The biggest challenges in improving healthcare interoperability are not technical.
As Australia continues its efforts to connect our health care information systems, we will do well to keep abreast of international developments. During consultation on the National Digital Health Strategy, health sector stakeholders told us they wanted:
- Australian consumers to have access to global software and digital health services products; and
- To ensure that Australian industry is optimally positioned to compete for a global market.
The US Office of the Health Co-ordinator for Health Information Technology (ONC) recently released its Annual Report Workgroup Update. The first priority of the ONC over the next few years is improving interoperability through the system, according to the report, but there are a number of gaps and opportunities.
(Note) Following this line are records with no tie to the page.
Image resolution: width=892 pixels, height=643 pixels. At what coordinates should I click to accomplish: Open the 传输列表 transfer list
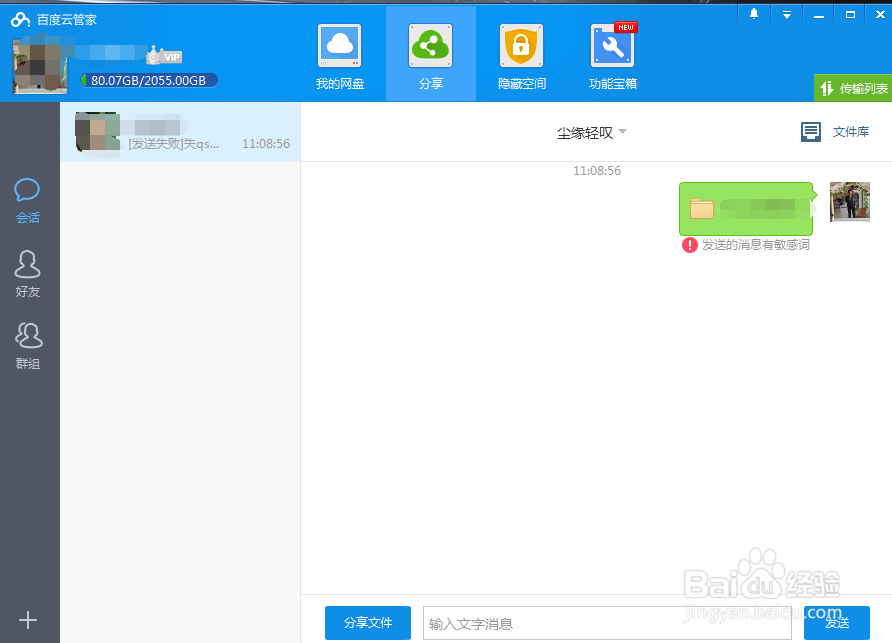tap(851, 88)
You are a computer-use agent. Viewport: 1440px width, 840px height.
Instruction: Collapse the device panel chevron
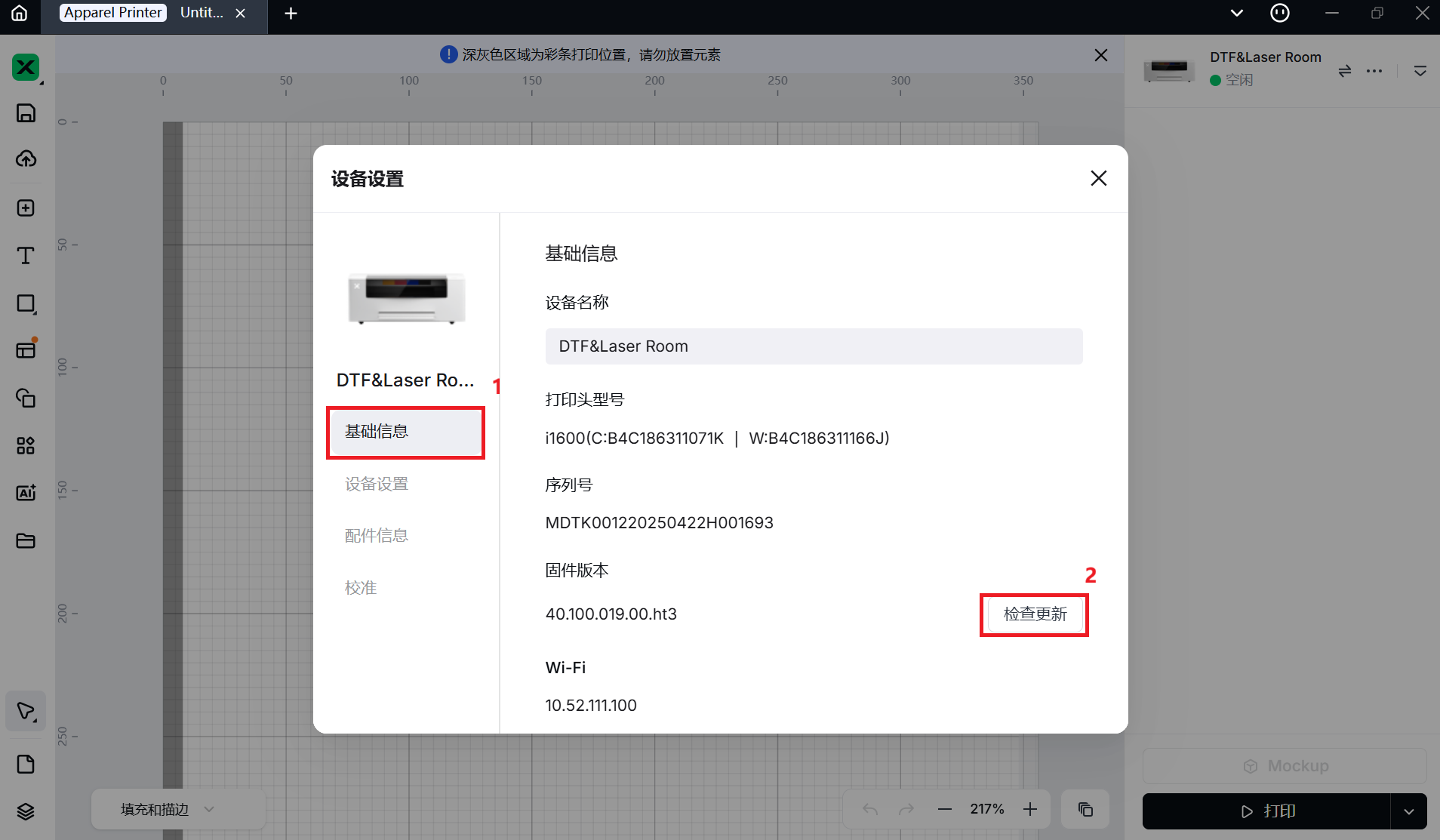[1420, 71]
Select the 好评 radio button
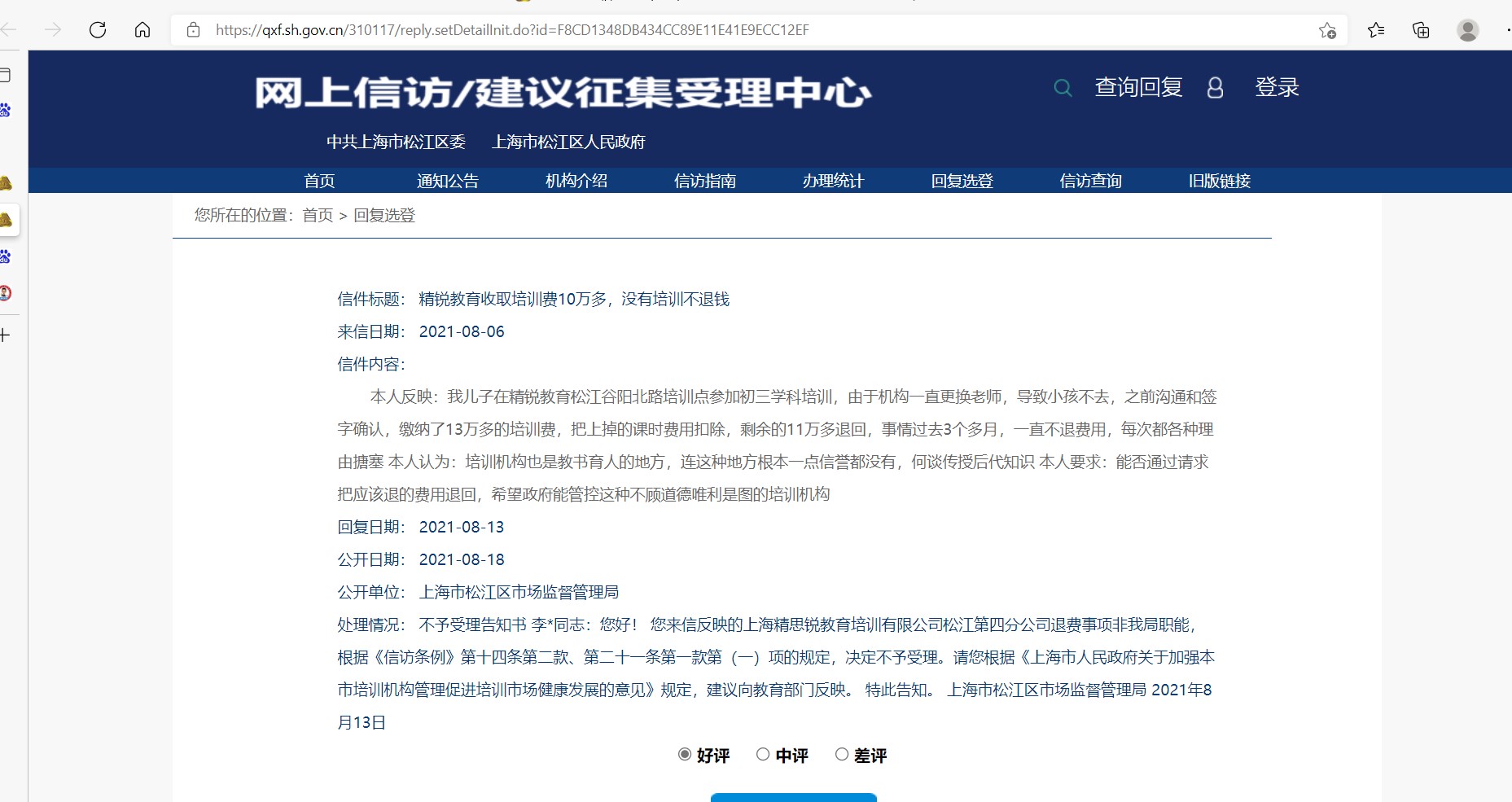Image resolution: width=1512 pixels, height=802 pixels. coord(685,755)
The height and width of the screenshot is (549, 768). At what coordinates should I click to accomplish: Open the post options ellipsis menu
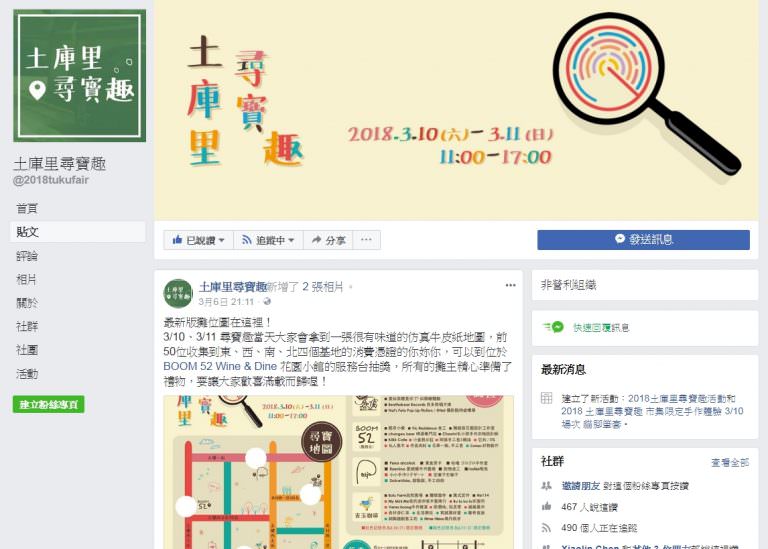510,285
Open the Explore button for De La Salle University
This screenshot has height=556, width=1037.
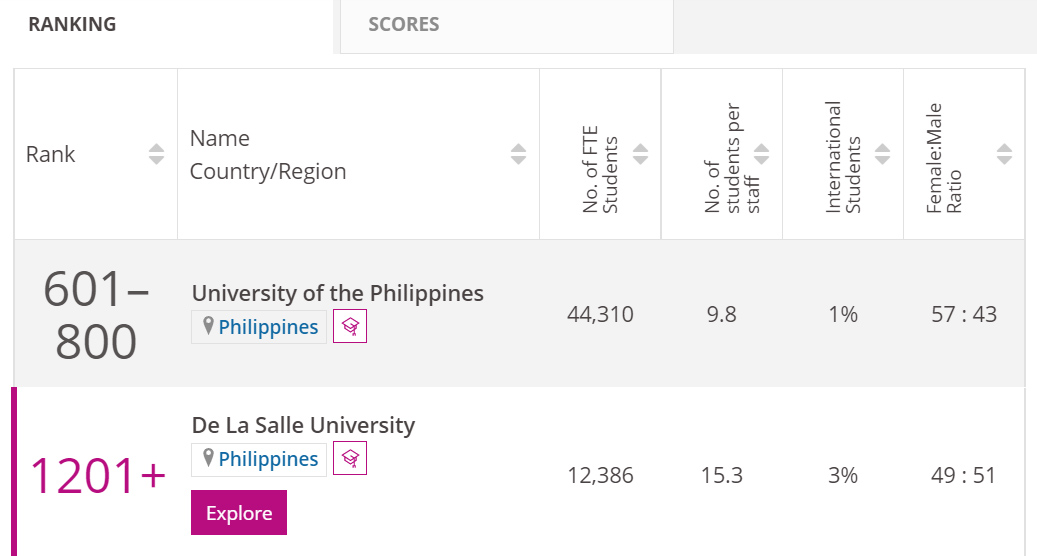tap(239, 512)
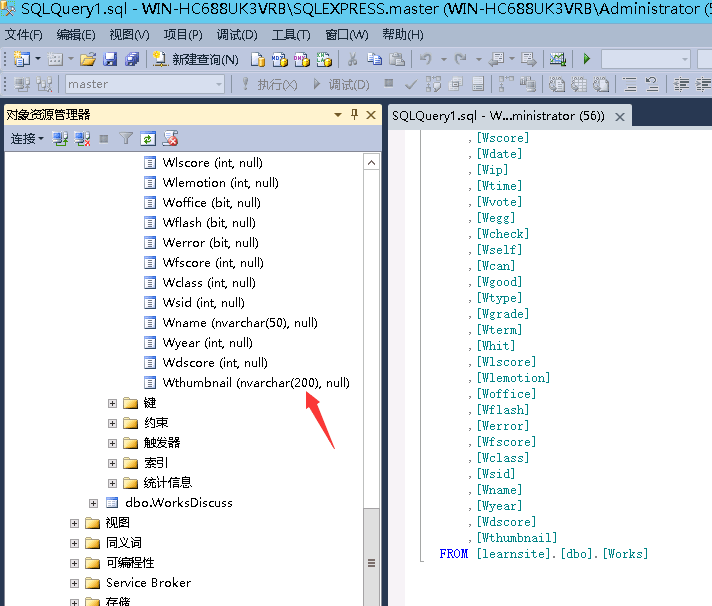Click the 新建查询 (New Query) button
The image size is (712, 606).
tap(196, 60)
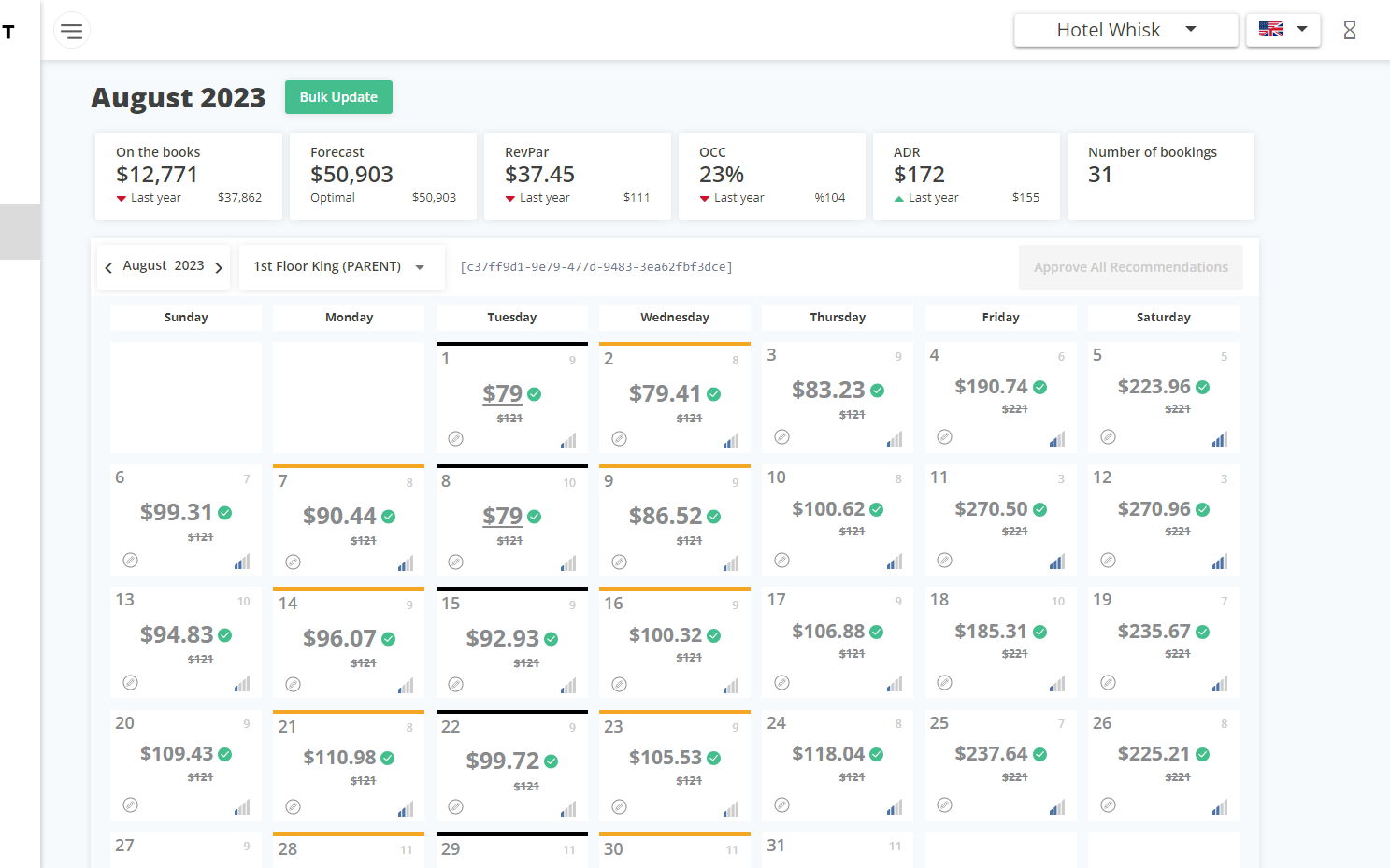Click Approve All Recommendations button
The width and height of the screenshot is (1390, 868).
pyautogui.click(x=1130, y=267)
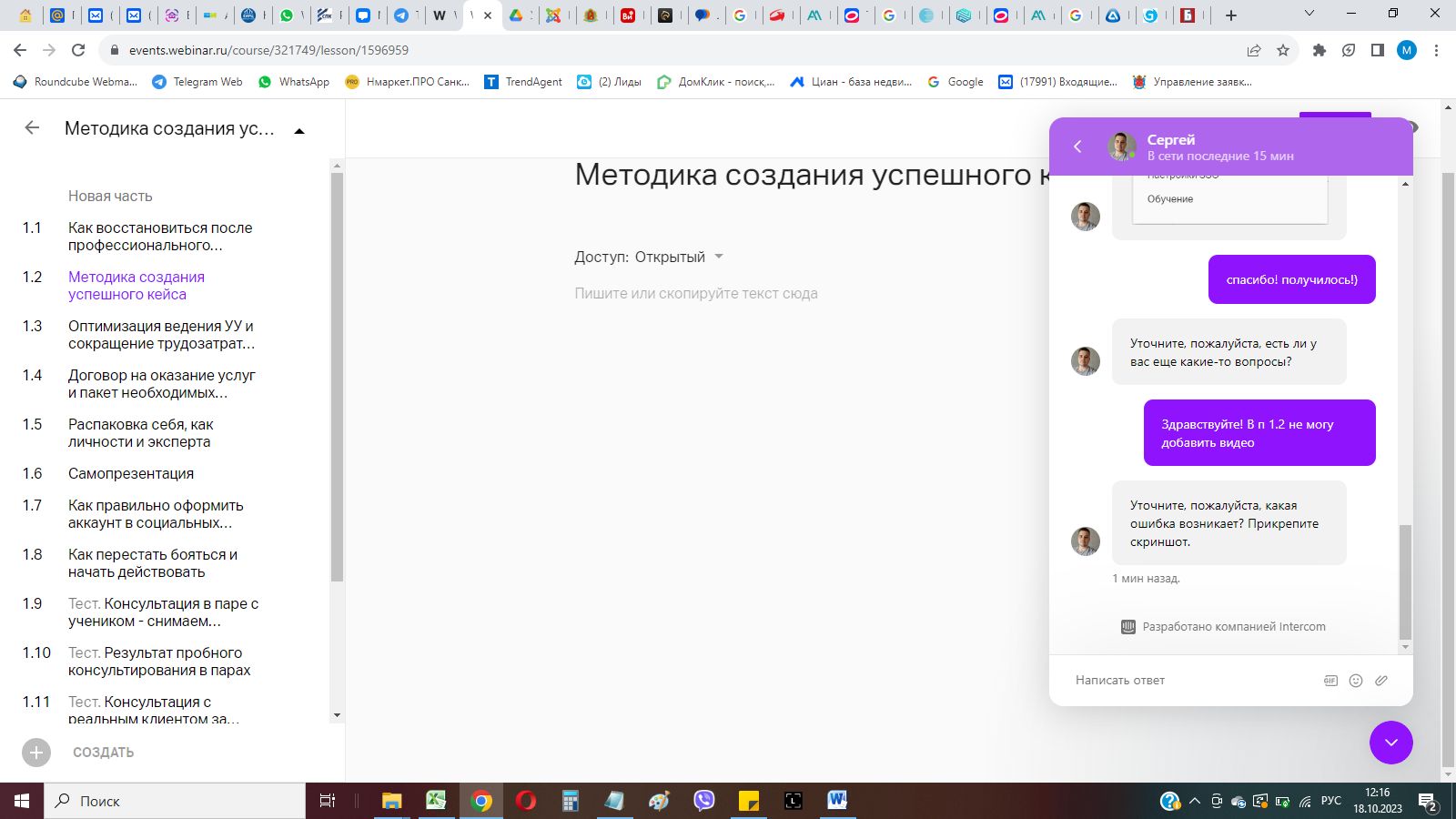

While there has been much work done there, there are real questions about whether all of that work has actually led to improved connectedness.
The major learning for us is that improving the interoperability of the healthcare system is a complex undertaking, and technical reasons are not the biggest challenges.
In summary, the big question is:
How do we improve the connectedness of information in a federated health system comprising thousands of service providers funded through multiple channels, in a way that facilitates access to information, while not compromising the security of that information, at the same time responding to expanding consumer expectations of controlling their own information while understanding what informed consent actually means in a digital context, without marginalising any members of society who have less access to or skill with technology?
The system-wide issues must be agreed, understood and addressed to develop a forward plan, which is what the Agency proposes to do with Australia’s National Health Interoperability Roadmap.
The Agency is preparing to launch its consultation process on the Interoperability Roadmap, which will draw in stakeholders from private and public health institutions, academics and consumer representatives, to ponder a few questions:
- What are Australia’s Digital Health aspirations? How can health learn from innovation in other industries?
- Priority areas – what are the problems we are seeking to solve by making information more accessible? What’s important to you?
- What does it mean for consumers to be in control of their own information?
- What features would be important in maintain trust in systems that share people’s information between providers?
- How do we ensure that no one is left behind, while at the same time allowing early adopters to exercise greater control?
It’s going to be a fascinating conversation, and one where the views and needs of multiple stakeholder groups will provide synergies and contrasts. The investigation is both complex and critical, and is a vital step along the road to true connectedness of Australia’s digital health systems.